An exact restatement is required. Cover only the lines of the records from the first through the line with "Given: Click the Kpm vertical axis label", and skip pictures.

Source data
- Opening Delimiter -

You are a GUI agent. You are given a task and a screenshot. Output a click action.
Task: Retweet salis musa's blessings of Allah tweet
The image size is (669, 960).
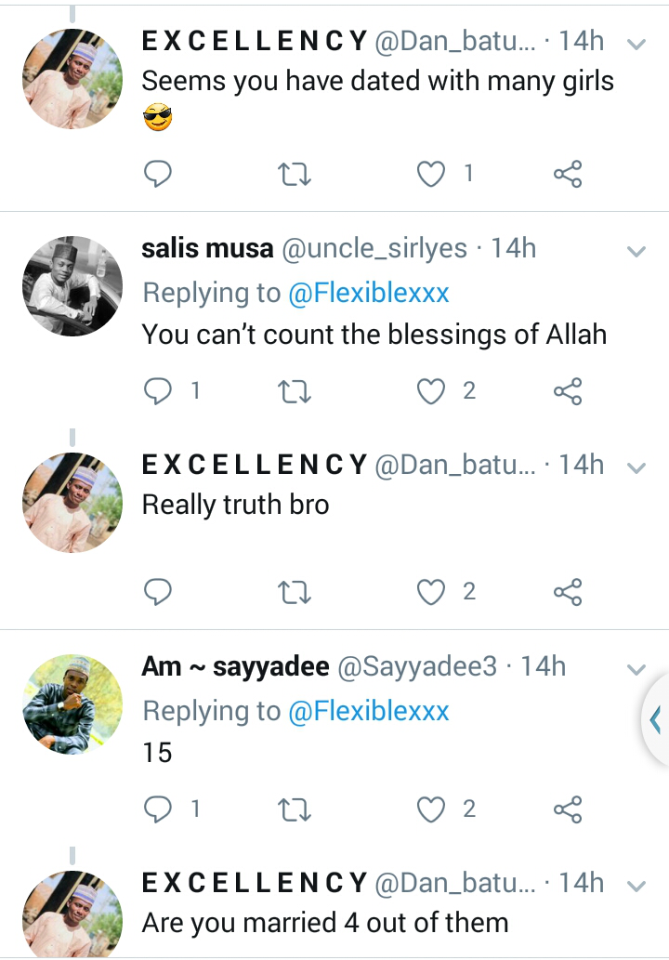click(x=295, y=392)
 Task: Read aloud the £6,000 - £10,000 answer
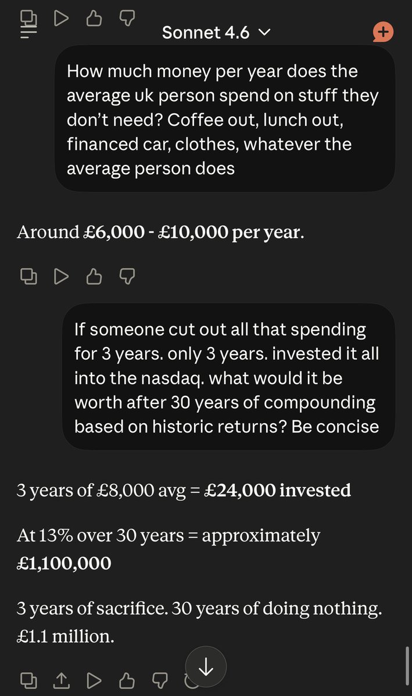click(x=61, y=277)
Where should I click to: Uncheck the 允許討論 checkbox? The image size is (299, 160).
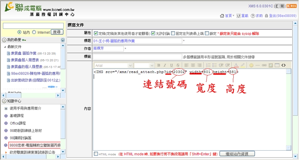tap(153, 33)

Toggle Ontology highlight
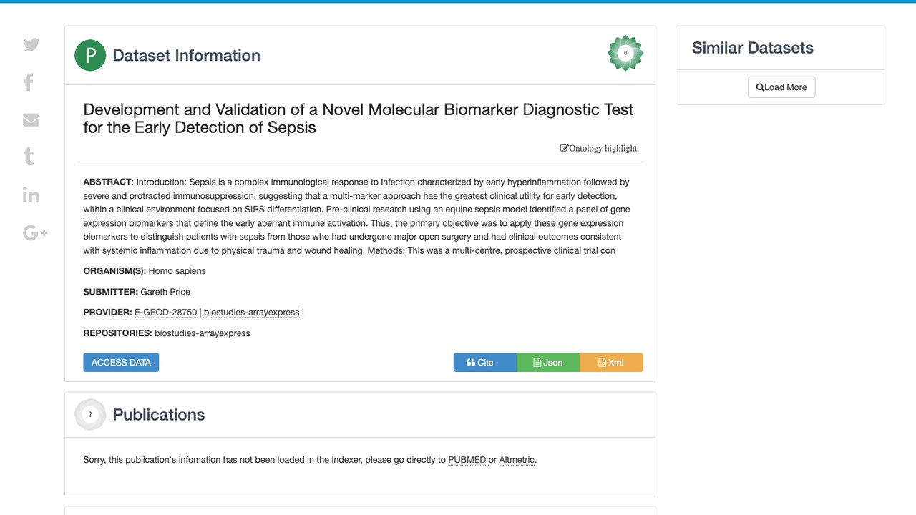[x=598, y=148]
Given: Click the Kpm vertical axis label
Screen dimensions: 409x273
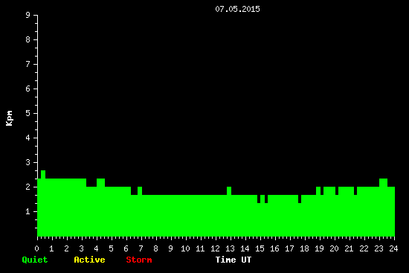Looking at the screenshot, I should (9, 118).
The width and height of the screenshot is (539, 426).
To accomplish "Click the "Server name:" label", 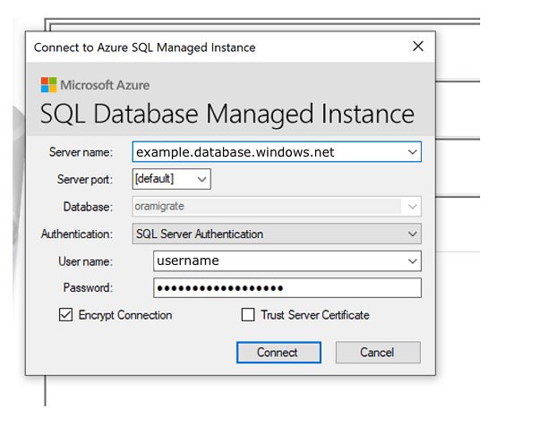I will pos(81,153).
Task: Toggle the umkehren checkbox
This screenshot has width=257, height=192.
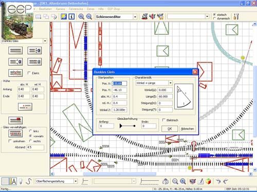Action: coord(10,141)
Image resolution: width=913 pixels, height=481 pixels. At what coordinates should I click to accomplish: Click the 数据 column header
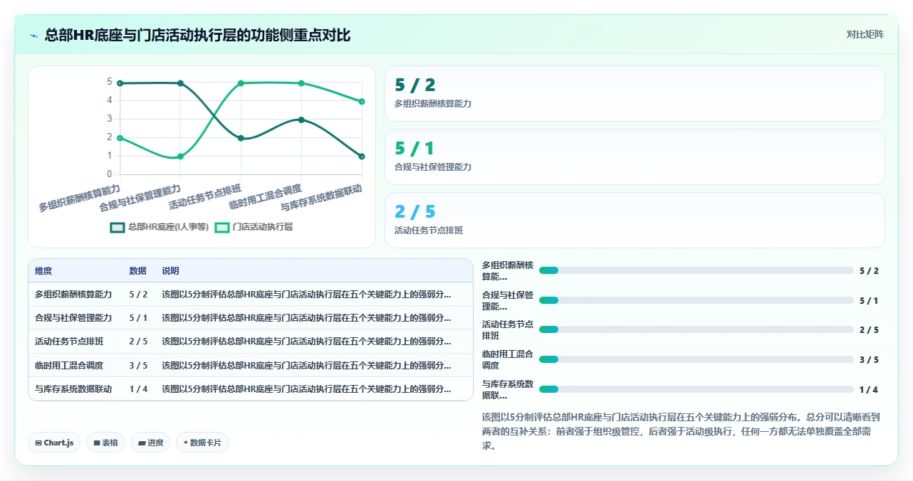137,271
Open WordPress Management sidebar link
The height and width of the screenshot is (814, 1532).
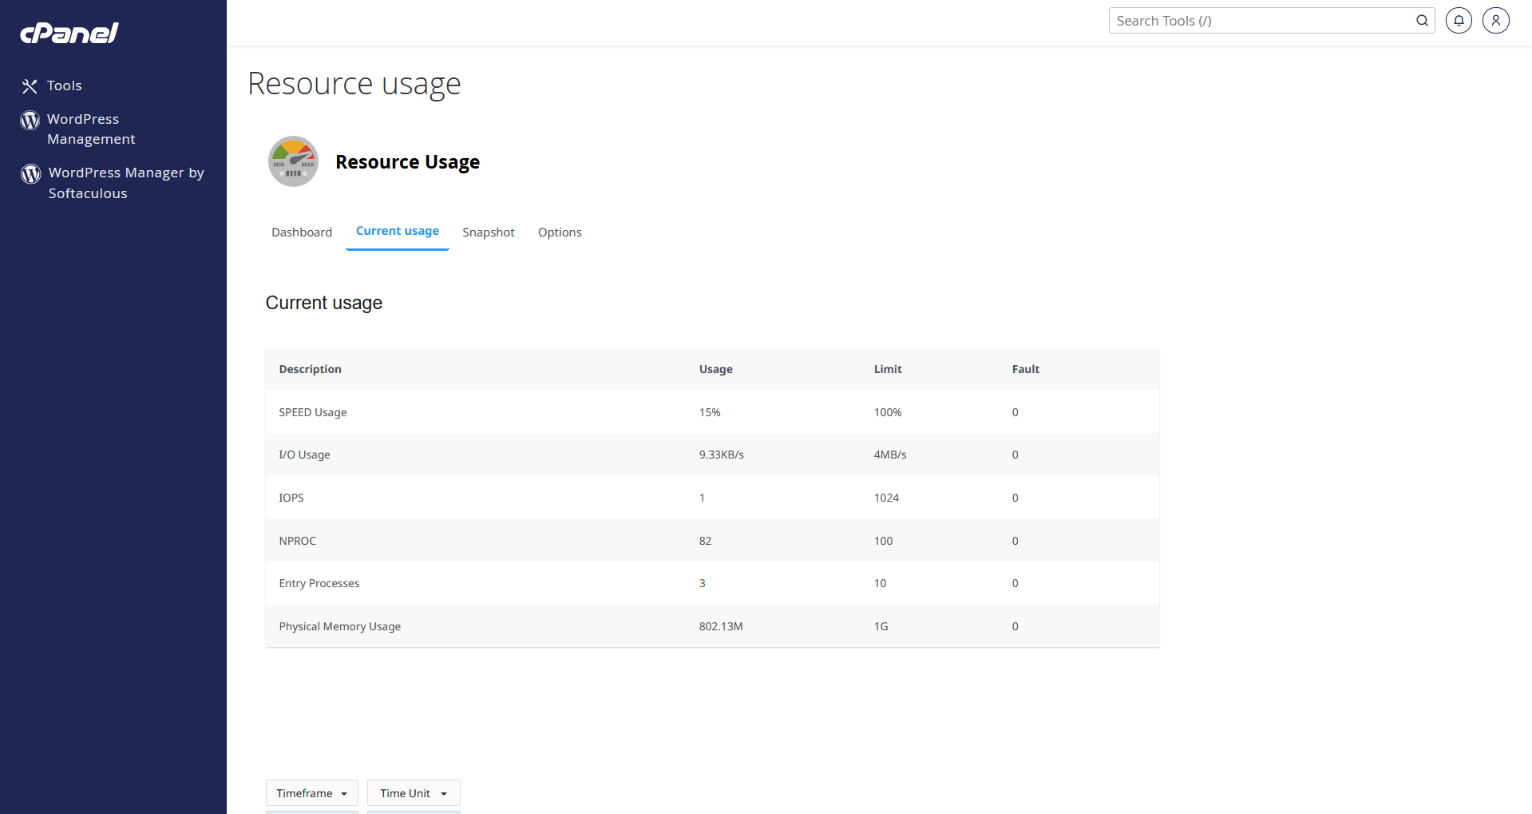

- Closing Delimiter -

Expected output
You are a GUI agent. You are given a task and a screenshot. Output a click action.
Task: Retweet salis musa's blessings of Allah tweet
The image size is (669, 960).
click(x=295, y=392)
 Task: Read aloud the £6,000 - £10,000 answer
click(x=61, y=277)
Where should I click to: Uncheck the 允許討論 checkbox? The image size is (299, 160).
tap(153, 33)

Toggle Ontology highlight
[x=598, y=148]
Given: Click the Kpm vertical axis label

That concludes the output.